Loans to $548,250 in low-cost areas (to $822,375 in high cost-areas such as Los Angeles, San Framcisco and New York counties).
Conventional as little as 3% down payment.
FHA loans down to 3.5% down payment.
FICO to 640.
DTI up to 50% with strong compensating factors.
Flex term on re-financing available.
No monthly Mortgage Insurance (MI) available.
Lender Paid MI (LPMI) rates available.
Assets and Restricted Stocks as income.
100% gift funds permitted from family members.
Existing mortgage no more than 45 days late.
Mortgage/rent no worse than 1x30x12.
Conf: FC 3 yrs, Ch. 7/SS 4 yrs, Ch. 13 2 years.
FHA: FC/SS 7 yrs, Ch. 7 2 yrs, Ch. 13 1 years.
Loans greater than $548,250 in low-cost areas (greater than $822,375 in high cost-areas such as Los Angeles, San Framcisco and New York counties).
Purchase/Refi to $3M with 680 FICO, 89.99% LTV.
No need for Mortgage Insurance (MI).
Reserves requirements 3-12 months.
ARM loans up to $3M with 89.99% LTV.
Interest-only ARM loans up to $3M.
Assets and Restricted Stocks as Income.
100% gift funds permitted from family members.
Existing mortgage no more than 45 days late.
Mortgage/rent no worse than 1x30x12.
No derogatory events in last 4 years.
Loan options for First Time Buyers - Conforming, FHA and Jumbo.
FHA loans are government-backed – these home loans are made by private lenders; however, Federal Housing Administration (FHA) insures these loans. This insurance is paid for by fees collected as Mortgage Insuarnce (MI) from mortgage borrowers as part of loan payments.
Conventional mortgage loans are not guaranteed or insured by any government agency.
Conventional mortgage loans are not guaranteed or insured by any government agency. Conventional loans can be Conforming or Non-conforming. Conforming loans are within the loans limits based on Fannie Mae and Freddie Mac guidelines.
Non-conforming loans, also known as Jumbo loans, fall outside the loan limits set by Fannie Mae or Freddie Mac and therefore cannot be purchased by them.
In most counties, a loan greater than $453,100 is considered a Jumbo Loan. In counties with high median home values, such as Los Angeles, San Francisco and New York, a loan higher than $679,650 is considered a jumbo loan.

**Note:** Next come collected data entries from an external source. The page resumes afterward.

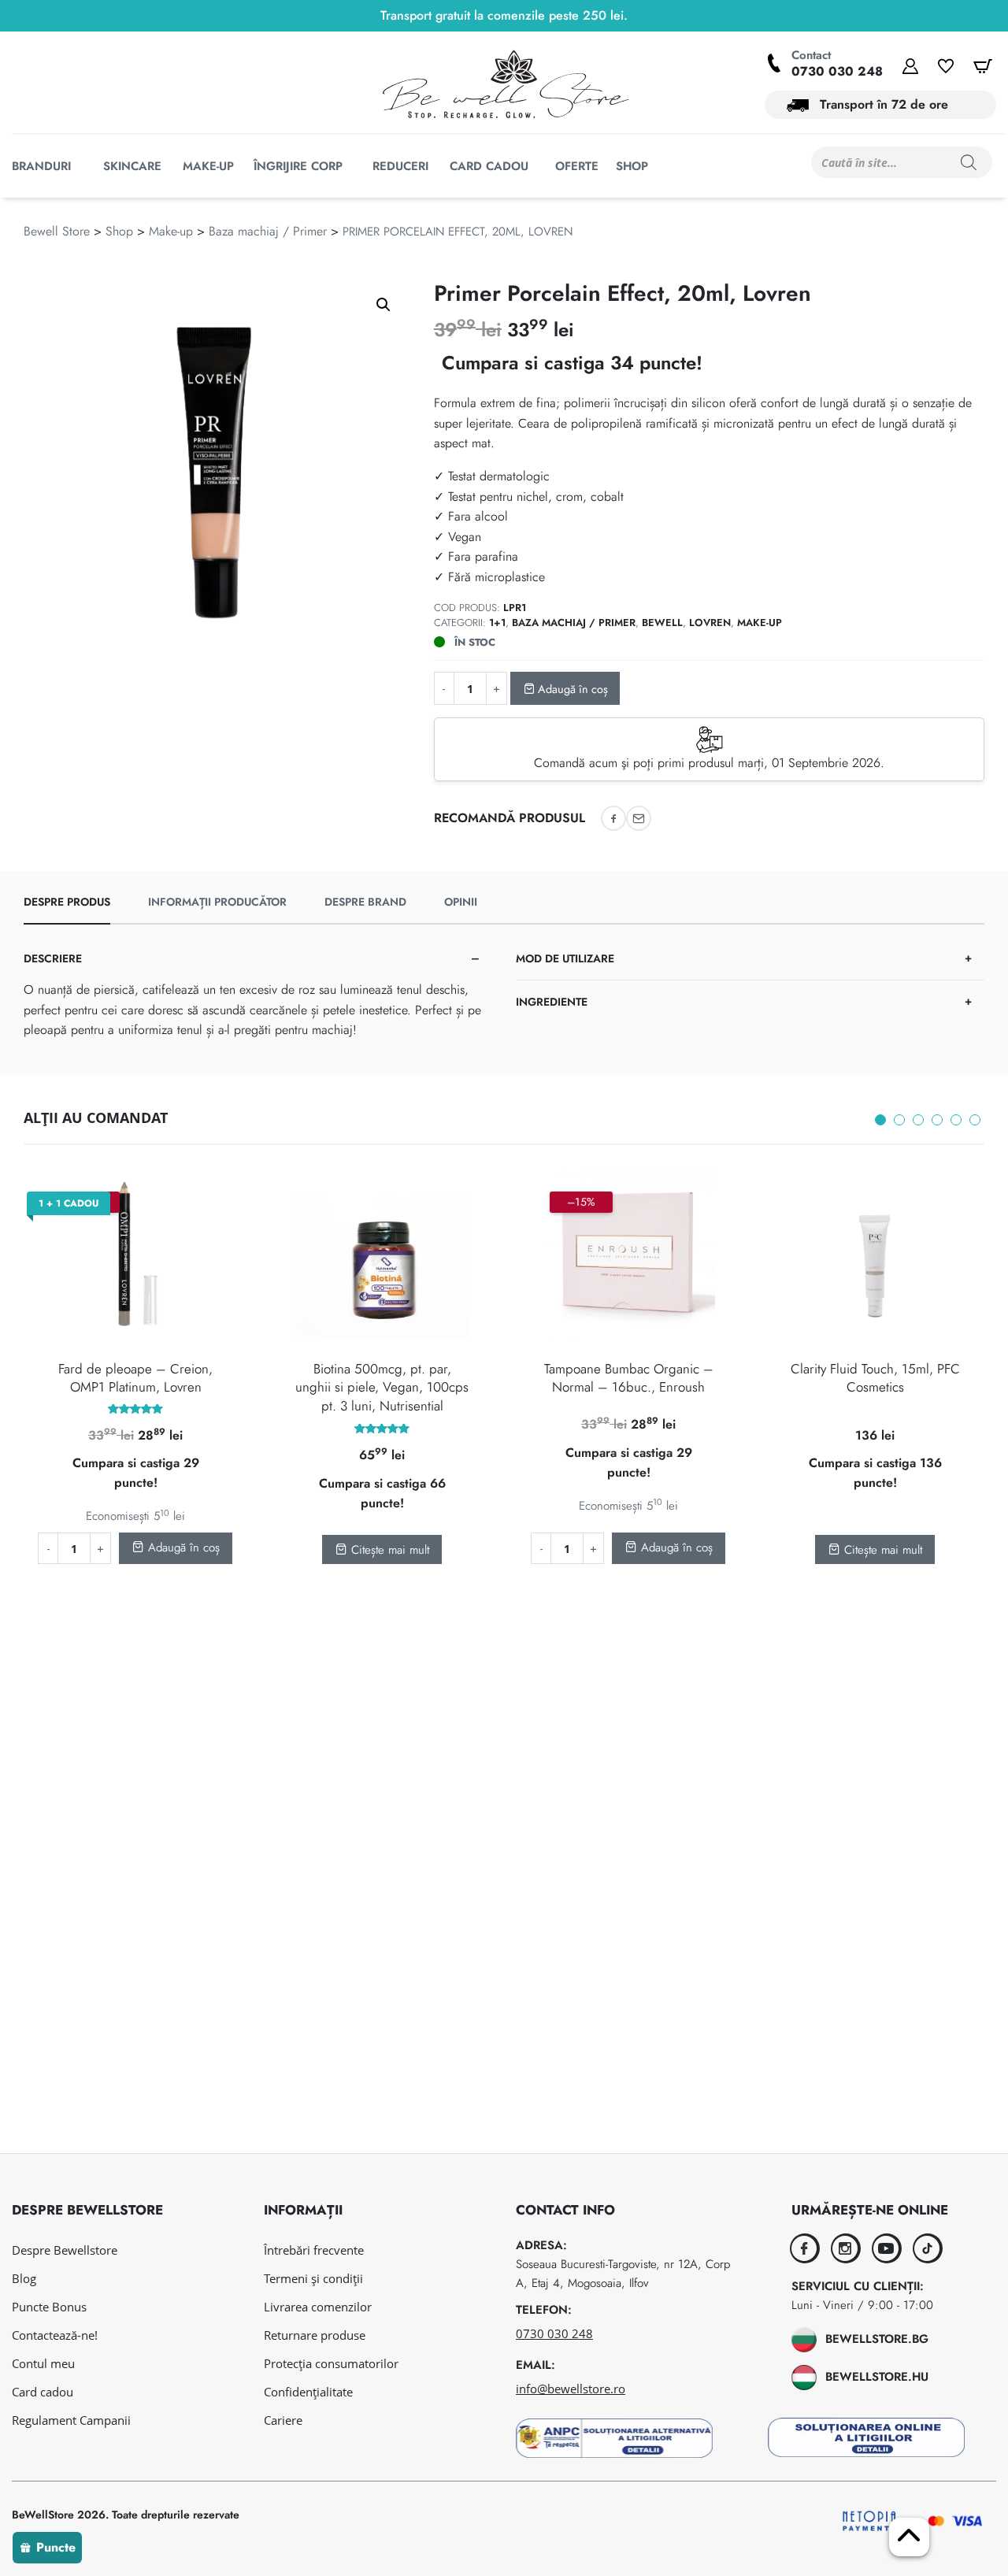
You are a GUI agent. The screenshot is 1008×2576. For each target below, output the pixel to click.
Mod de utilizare (565, 958)
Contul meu (43, 2363)
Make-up (171, 231)
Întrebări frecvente (314, 2250)
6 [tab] (974, 1119)
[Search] (968, 162)
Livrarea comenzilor (318, 2307)
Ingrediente (551, 1002)
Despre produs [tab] (67, 902)
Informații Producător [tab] (217, 902)
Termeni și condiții (313, 2278)
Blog (24, 2278)
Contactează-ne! (55, 2335)
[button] (383, 305)
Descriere (53, 958)
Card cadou (42, 2392)
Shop (119, 231)
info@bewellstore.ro (570, 2388)
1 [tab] (880, 1119)
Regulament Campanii (71, 2420)
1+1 (497, 622)
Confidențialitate (308, 2392)
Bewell (662, 622)
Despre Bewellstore (64, 2250)
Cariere (283, 2420)
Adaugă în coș (571, 689)
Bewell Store (57, 231)
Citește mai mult (388, 1550)
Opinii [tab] (460, 902)
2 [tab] (899, 1119)
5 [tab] (956, 1119)
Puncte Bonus (49, 2307)
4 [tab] (937, 1119)
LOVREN (710, 622)
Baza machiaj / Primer (268, 231)
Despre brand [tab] (365, 902)
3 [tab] (918, 1119)
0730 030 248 (837, 71)
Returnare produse (314, 2335)
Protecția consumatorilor (331, 2363)
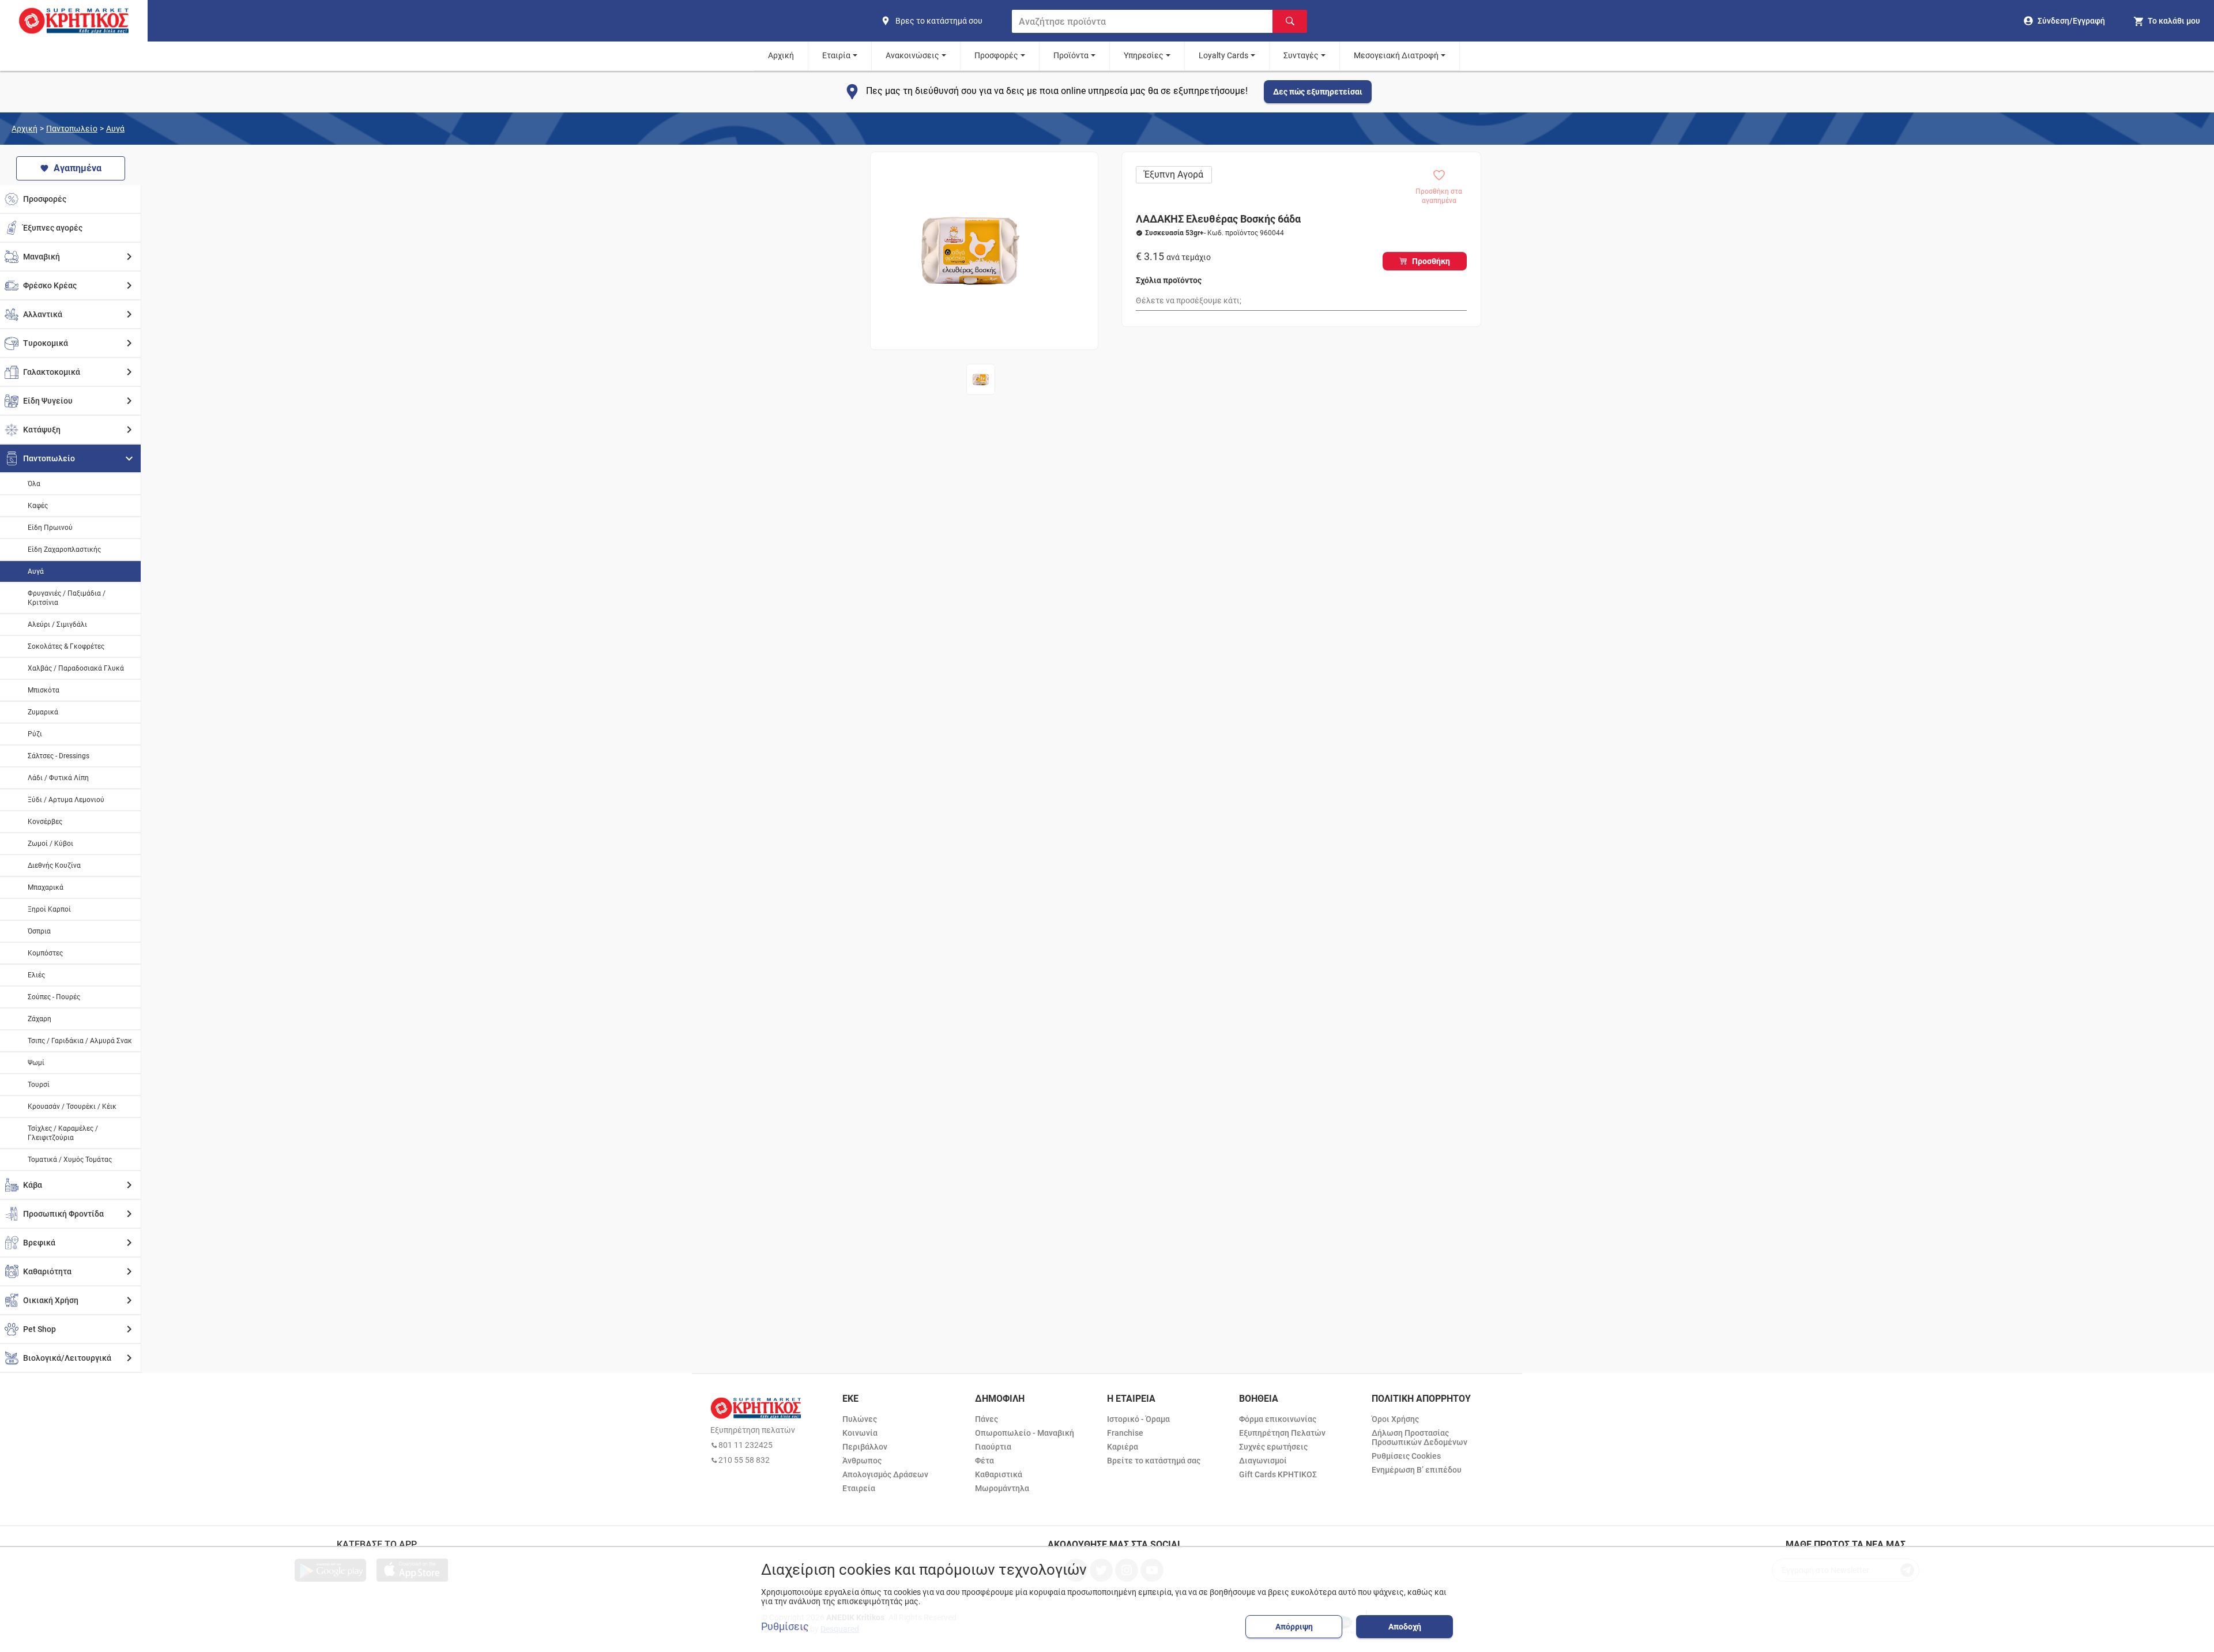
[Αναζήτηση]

So, Conforming and FHA loans can be up to $453,100 (up to $679,650 in counties with high median home values). To find out which limit applies in your county click here.
FHA loans have less strict credit and underwriting requirements – they are “easier” to get. However, borrower will need to pay mortgage insurance premiums regardless of LTV.
For Conventional loans, any LTV higher than 80% (less than 20% down) will require Private Mortgage Insurance (PMI). Some lenders do have no MI on loans with LTV greater than 80% - however, the interest rates on these loans are higher.
Jumbo loan options for First Time Buyers are limited. Most Jumbo loans for First Time Buyers have more stringent terms -- lower maximum loans amount, higher down payment requirements (lower LTV), higher cash reserve requirements, higher credit score, etc.
Lenders consider jumbo loans to be riskier since Jumbo loans are not insured by the Government like FHA loans, nor can they be sold to Fannie Mae or Freddie Mac.
Some jumbo loans may require a second appraisal.
Jumbo loans may take longer to close since they are manually underwritten and require more supporting documentation.
The amount of loan and rate you can get is dependent on the 3 Cs - Credit history (your credit score reflects how likely you are to payoff the loan), Capacity (your ability to make monthly payments based on your income and debt load/LTV) and Collateral (the level of equity you have to cover any sudden decrease in house prices). Good credit history, low debt-to-income ratios and low LTVs/high down payments indicate low risk to lenders.
Be sure to know how much home you can afford. It is best to talk to a loan officer to help you determnine how much of a loan you can afford.
It is always a good idea to get Pre-Approved and a Pre-Approval Letter from a lender before you start shopping for a home. It gives you considerable negotiating advantage with sellers and real estate agents in a home buying transaction. Also, after going thru the Pre-Approval process, you will know a more exact amount that will be available to you for a home purchase – it avoids an unhappy surprise if you wait until you have signed a home purchase contract.
Check your credit before you begin your home buying process. If there are any errors or factors driving down your credit score, then correct them or take actions needed to improve your credit score. For example, you may want to payoff certain debts to improve your credit score.
Start saving for a down payment as early as possible to afford the highest possible down payment. Higher down payment or lower LTV means better rates and fees.
Do not forget to budget for other loan costs than a down payment. In addition to a down payment, you will need to plan for loan closing costs, including any escrow fees and cash reserve requirments.